Dom Bernardo Bonowitz, ex-abade de do Mosteiro Trapista de Nossa Senhora do Novo Mundo, em Campo do Tenente, Paraná, disse algo curioso em um sermão de Domingo de Ramos:
“Nós cristãos somos os únicos a acreditar que a salvação é fruto de um determinado ato de Deus. Para as religiões orientais, a salvação é uma descoberta dos ritmos e das realidades e processo de conformação com eles, um entrar em sintonia. Nossa fé é que Deus salvou o mundo para sempre pelo sacrifício do seu filho unigênito na cruz. É essa salvação que contemplamos na liturgia de hoje e nas liturgias da Semana Santa.”
Me parece que o que Salinger percebeu no karma yoga foi justamente isso — um meio de se salvar entrando em sintonia com uma sabedoria descoberta pela observação da natureza humana e da organização da realidade. Salinger não se relaciona com Krishna, mas obedece à ideia, que se traduz numa prática: você só tem direito ao trabalho, você não tem direito aos frutos do trabalho. Trabalhe com devoção.
Nosso Senhor, no evangelho da liturgia de hoje, nos transmite uma visão bem específica do serviço e do trabalho com devoção. “Se alguém me quer servir, siga-me, e onde eu estou estará também o meu servo. Se alguém me serve, meu Pai o honrará”(Jo 12,26). Ou seja, para me servir é necessário me seguir. Aqui já entra a dimensão pessoal. Depois: onde estou, estará também o meu servo. Aqui entra o que Dom Bernardo chamou de “ato de Deus”. O Verbo se encarnou e nos salvou. Cabe-nos servir e trabalhar para ele, mas com ele. Aqui entra também o que se chama tecnicamente de graça atual e graça santificante. Fazer tudo como se fosse um ato de adoração, mas sabendo que, ao fim e ao cabo, a obra é de Deus. O acabamento é da graça.
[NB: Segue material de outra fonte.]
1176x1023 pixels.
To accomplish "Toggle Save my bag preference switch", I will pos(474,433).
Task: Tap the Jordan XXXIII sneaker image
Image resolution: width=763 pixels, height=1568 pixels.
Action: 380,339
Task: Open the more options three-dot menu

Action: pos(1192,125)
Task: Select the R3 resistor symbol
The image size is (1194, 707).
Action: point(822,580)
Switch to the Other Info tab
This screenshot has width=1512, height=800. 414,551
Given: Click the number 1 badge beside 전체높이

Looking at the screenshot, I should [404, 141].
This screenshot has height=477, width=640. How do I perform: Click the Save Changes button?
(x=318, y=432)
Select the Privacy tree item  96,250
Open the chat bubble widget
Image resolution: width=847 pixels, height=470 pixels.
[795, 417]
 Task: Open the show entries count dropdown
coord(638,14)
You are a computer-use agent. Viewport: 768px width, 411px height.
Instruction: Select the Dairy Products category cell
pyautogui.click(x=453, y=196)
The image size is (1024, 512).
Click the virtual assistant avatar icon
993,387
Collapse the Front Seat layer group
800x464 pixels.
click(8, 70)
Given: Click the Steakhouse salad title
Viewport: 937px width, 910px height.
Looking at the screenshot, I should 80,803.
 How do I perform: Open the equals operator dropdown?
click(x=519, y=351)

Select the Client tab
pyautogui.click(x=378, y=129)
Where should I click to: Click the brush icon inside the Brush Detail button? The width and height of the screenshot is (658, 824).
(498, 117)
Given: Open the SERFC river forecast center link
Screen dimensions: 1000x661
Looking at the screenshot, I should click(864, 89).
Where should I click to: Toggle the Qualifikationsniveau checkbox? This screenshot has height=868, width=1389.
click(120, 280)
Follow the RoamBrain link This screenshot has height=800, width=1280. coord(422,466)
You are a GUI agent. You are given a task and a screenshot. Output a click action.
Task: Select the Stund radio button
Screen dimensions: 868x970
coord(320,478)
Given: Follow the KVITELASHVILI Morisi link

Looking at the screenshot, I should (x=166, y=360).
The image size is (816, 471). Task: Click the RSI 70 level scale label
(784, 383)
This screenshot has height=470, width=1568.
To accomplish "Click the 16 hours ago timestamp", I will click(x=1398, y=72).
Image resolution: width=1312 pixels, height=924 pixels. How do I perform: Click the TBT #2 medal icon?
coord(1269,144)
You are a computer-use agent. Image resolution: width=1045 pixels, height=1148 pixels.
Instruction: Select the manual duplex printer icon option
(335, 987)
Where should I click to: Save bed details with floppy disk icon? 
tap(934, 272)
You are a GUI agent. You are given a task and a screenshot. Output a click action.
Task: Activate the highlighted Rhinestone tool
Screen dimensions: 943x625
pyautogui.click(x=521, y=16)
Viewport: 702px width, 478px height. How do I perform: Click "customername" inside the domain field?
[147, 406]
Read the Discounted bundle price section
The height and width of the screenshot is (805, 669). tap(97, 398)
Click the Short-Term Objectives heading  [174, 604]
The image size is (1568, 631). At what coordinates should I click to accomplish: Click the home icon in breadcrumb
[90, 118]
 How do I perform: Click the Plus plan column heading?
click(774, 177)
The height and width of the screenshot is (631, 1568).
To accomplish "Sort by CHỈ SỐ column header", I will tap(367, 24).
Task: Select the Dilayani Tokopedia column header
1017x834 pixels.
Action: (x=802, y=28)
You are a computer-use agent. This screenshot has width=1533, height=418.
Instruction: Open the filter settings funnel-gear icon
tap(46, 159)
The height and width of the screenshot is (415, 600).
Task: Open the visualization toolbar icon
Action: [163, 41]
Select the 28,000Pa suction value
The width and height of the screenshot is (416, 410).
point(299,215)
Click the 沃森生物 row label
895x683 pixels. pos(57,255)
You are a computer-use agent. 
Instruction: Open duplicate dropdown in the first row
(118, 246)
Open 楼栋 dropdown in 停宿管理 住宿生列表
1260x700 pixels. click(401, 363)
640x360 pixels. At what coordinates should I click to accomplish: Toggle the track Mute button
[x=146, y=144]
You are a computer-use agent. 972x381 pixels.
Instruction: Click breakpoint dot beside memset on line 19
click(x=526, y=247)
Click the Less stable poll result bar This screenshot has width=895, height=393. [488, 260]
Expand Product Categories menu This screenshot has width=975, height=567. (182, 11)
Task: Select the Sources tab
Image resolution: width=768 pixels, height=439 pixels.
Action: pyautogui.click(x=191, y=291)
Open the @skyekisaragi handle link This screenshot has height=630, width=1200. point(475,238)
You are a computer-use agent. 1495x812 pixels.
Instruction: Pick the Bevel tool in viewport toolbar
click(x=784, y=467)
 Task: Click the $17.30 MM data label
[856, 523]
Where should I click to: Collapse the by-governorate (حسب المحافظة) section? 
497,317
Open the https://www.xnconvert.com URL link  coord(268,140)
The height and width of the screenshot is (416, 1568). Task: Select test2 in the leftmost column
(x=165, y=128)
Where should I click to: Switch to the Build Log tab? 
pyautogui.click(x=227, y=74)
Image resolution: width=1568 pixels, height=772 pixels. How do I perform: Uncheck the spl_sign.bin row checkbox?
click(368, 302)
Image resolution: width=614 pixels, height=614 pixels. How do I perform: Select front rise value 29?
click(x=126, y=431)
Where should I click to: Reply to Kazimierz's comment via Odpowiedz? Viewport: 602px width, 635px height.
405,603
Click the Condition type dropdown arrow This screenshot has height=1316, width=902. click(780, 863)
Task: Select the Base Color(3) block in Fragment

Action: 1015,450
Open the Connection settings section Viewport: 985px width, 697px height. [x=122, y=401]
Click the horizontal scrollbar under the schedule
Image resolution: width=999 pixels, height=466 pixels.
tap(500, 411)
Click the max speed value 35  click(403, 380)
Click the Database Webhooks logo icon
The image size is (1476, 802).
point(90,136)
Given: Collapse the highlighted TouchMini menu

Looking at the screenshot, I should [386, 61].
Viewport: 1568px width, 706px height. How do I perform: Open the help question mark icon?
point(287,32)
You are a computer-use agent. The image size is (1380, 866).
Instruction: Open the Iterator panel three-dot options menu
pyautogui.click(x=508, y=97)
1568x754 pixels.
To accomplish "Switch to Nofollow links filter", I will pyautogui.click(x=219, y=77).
Não é simplesmente uma técnica, uma prática ou uma disciplina. É um ato de Deus. Não é algo que o homem possa fazer por si mesmo. É uma adesão, uma colaboração. Embora também inclua a descoberta dos ritmos e das realidades da natureza e do universo, porque é o próprio Verbo que os sustenta no ser. E conquanto não se deva trabalhar e servir com vistas aos frutos, pois o amor é incondicional, Nosso Senhor fala de uma recompensa, que não é um pagamento, mas um ato livre do amor misericordioso de Deus: “Se alguém me serve, meu Pai o honrará.”
Salinger sumiu e nunca mais foi visto. Deixou uma obra. E esperamos que os responsáveis pelo espólio se dediquem a publicar logo todo o suposto material que ele escreveu durante todos os anos de anonimato.
A nossa obra é a obra de Cristo. Foi Ele quem fez e faz tudo. Também nós devemos sumir. Sumir, escondidos em suas chagas. Ele colherá os frutos. A nós cabe trabalhar com devoção e esperar em sua bondade.